To do :: Transcribe word for word the portion of the data that begins with the line containing "The height and width of the screenshot is (1042, 1920)." and ends with the line containing "I want to click on text: 2023/06/29, so", both lines included. Omit the pictures.

*** Opening Provided material ***

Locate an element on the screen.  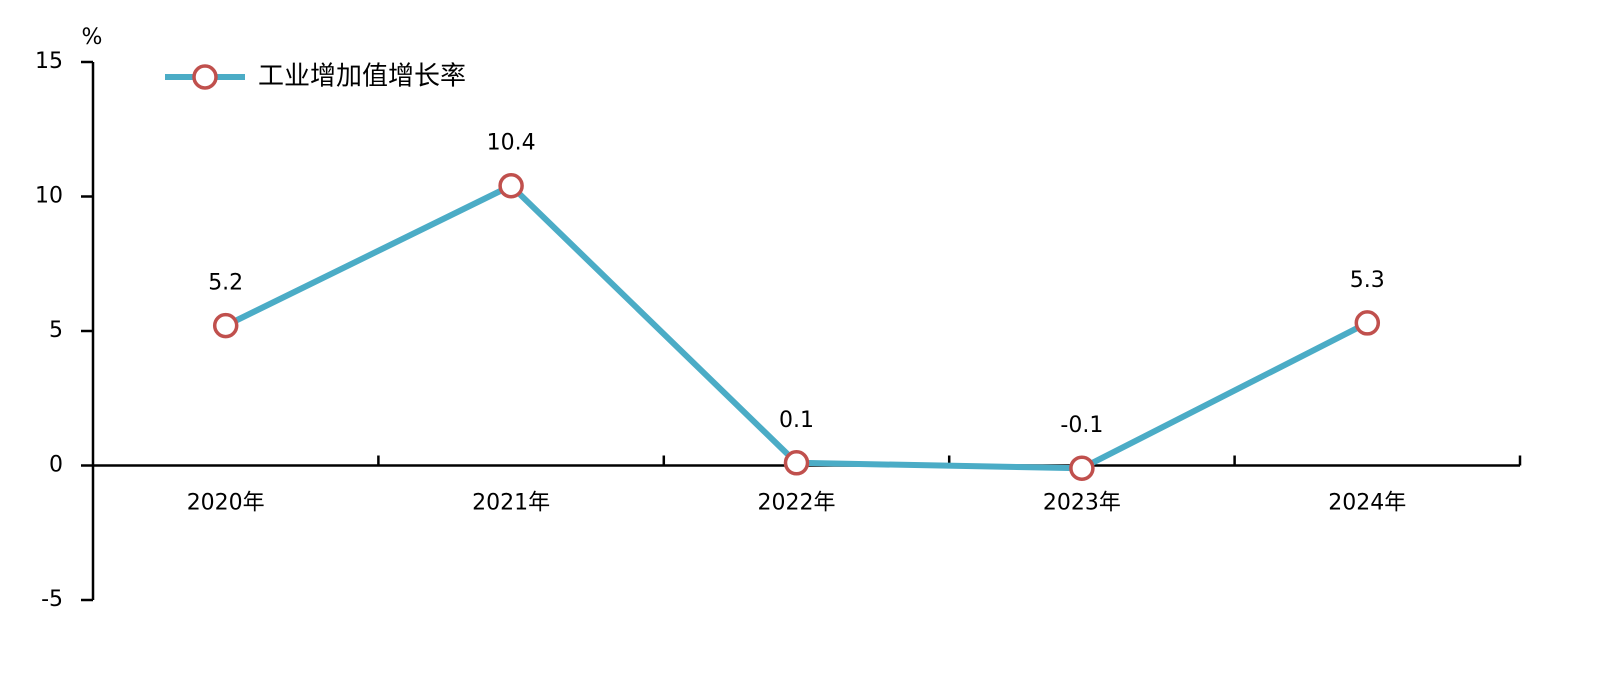
data-label: 5.3 is located at coordinates (1368, 280).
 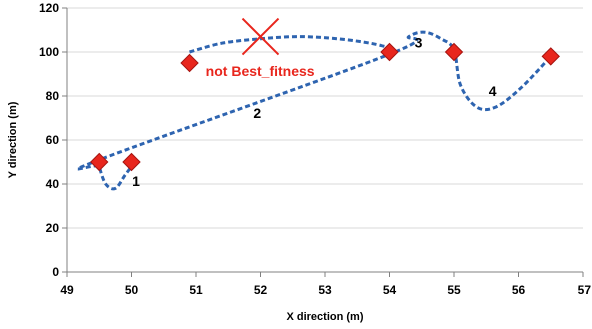 I want to click on y-tick-label-0: 0, so click(x=56, y=272).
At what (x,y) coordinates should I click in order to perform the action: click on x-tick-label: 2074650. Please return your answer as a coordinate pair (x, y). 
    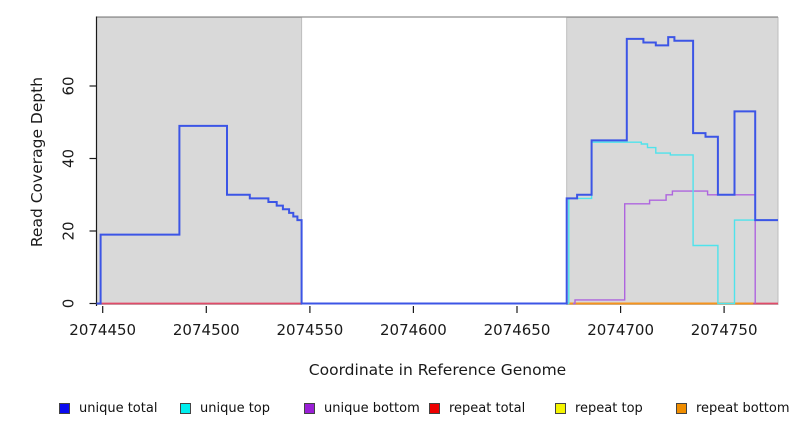
    Looking at the image, I should click on (518, 330).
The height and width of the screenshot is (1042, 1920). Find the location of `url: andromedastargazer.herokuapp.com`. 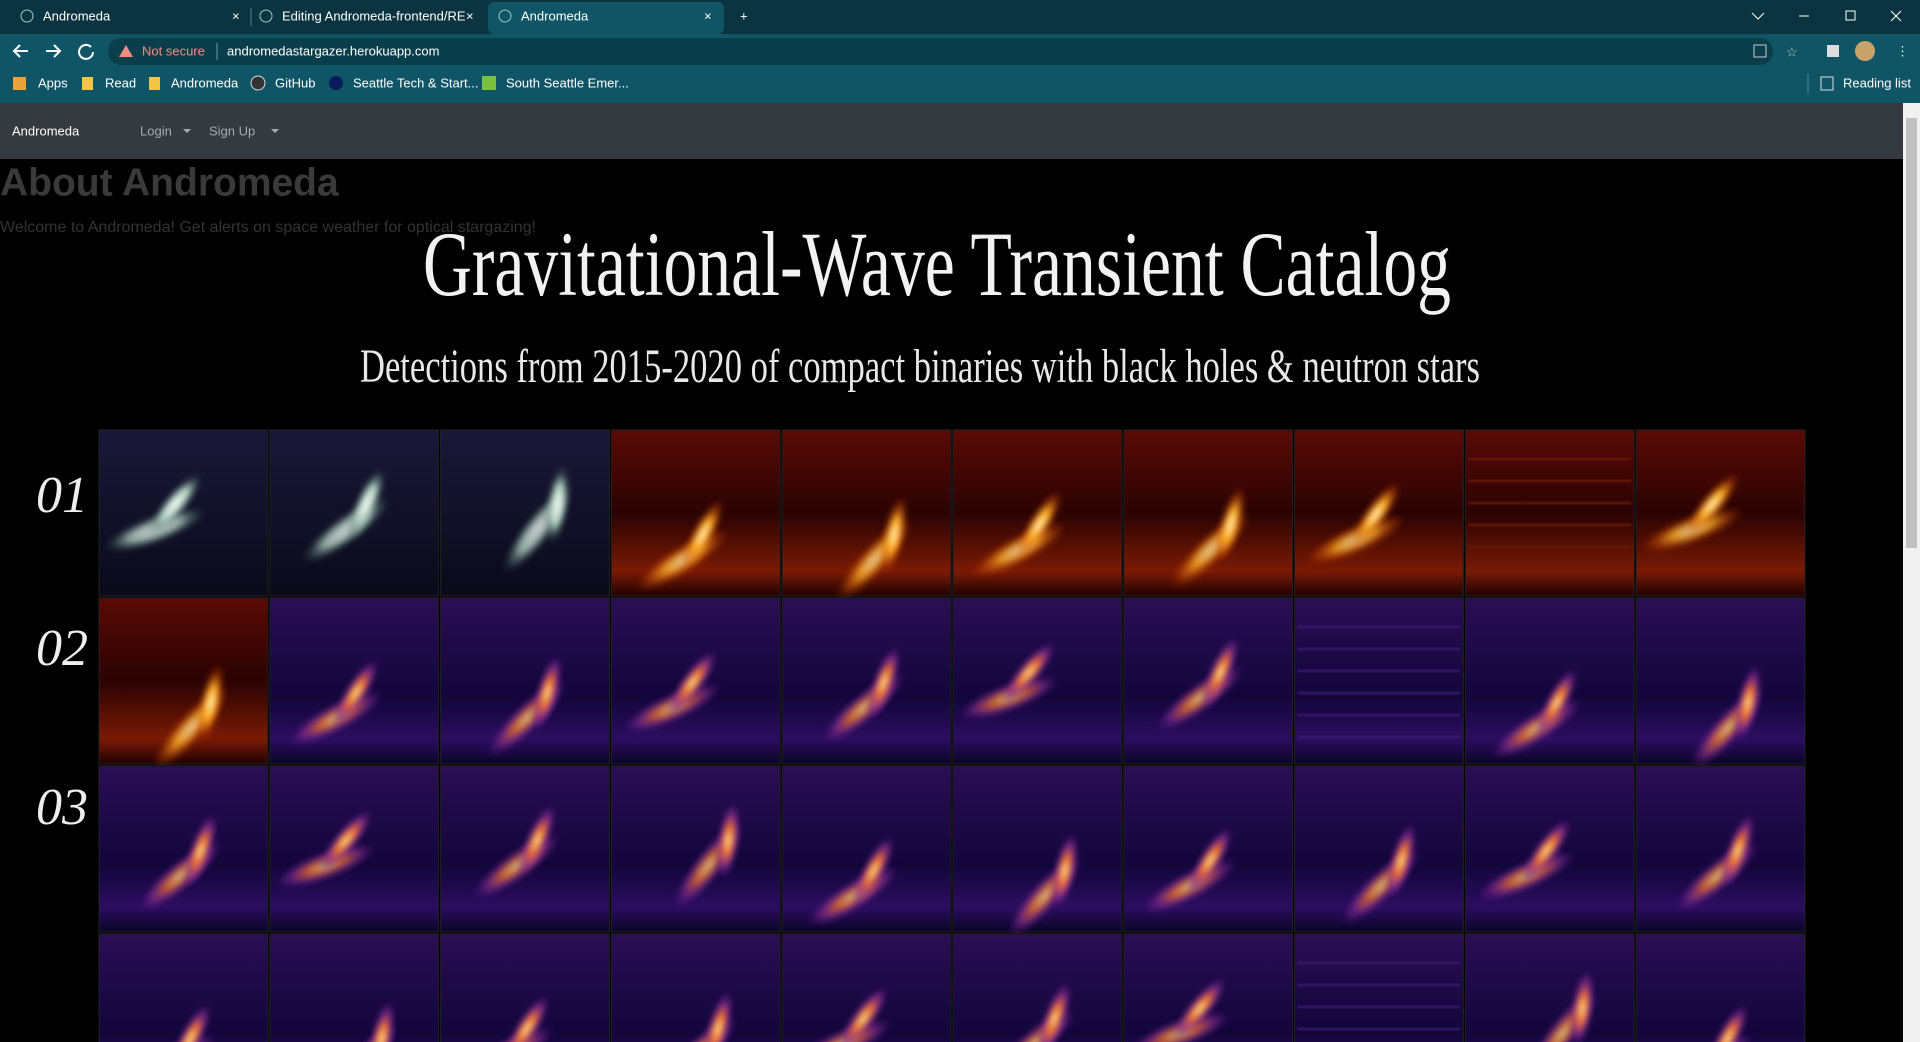

url: andromedastargazer.herokuapp.com is located at coordinates (333, 50).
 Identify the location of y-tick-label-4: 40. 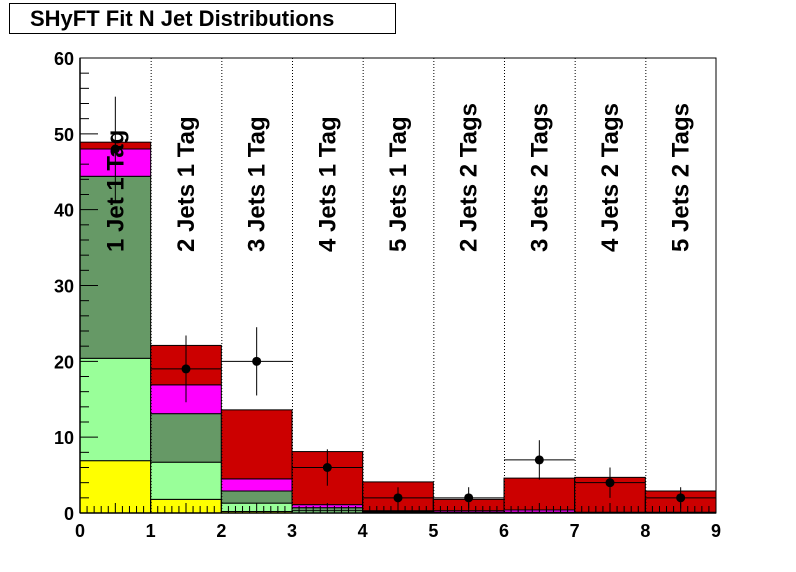
(64, 211).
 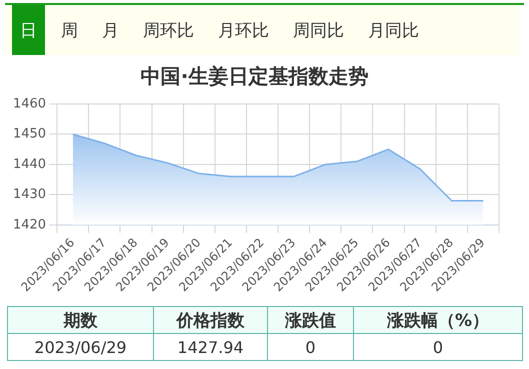 I want to click on text: 2023/06/29, so click(x=81, y=347).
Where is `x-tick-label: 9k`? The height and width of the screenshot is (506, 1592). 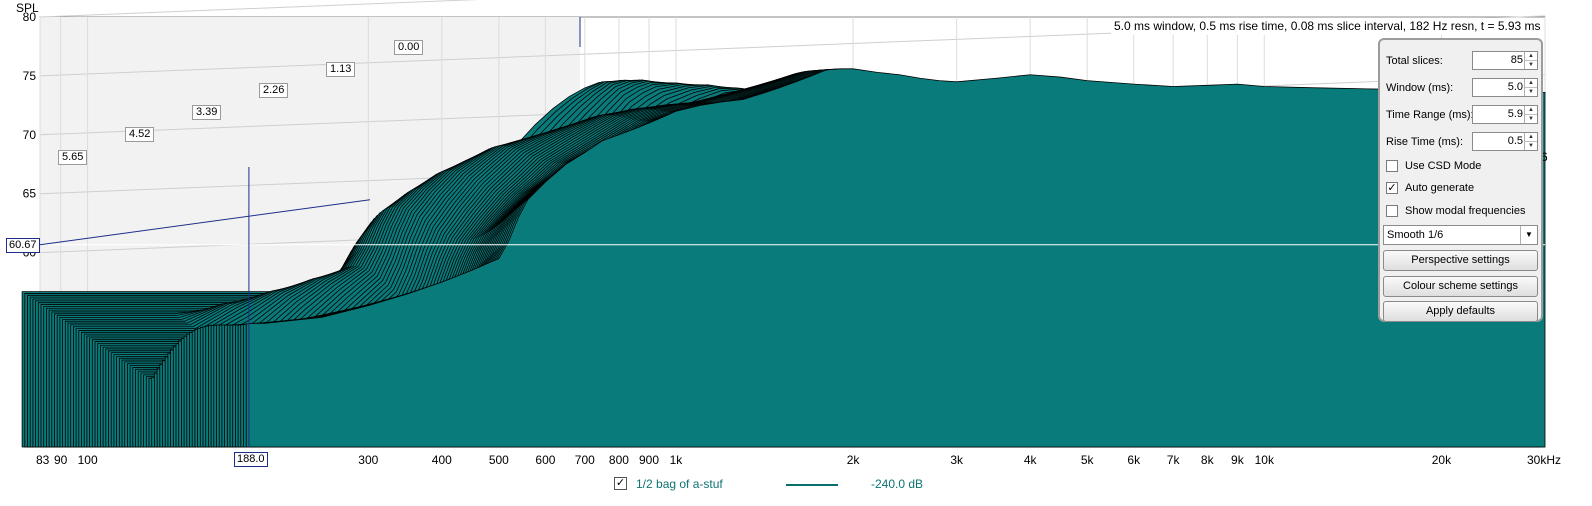 x-tick-label: 9k is located at coordinates (1238, 460).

*** Closing Provided material ***

Task response ::
The height and width of the screenshot is (1042, 1920). Find the location of `url: andromedastargazer.herokuapp.com`. 

url: andromedastargazer.herokuapp.com is located at coordinates (333, 50).
 Identify the location of y-tick-label-4: 40. 
(64, 211).
  I want to click on text: 2023/06/29, so click(x=81, y=347).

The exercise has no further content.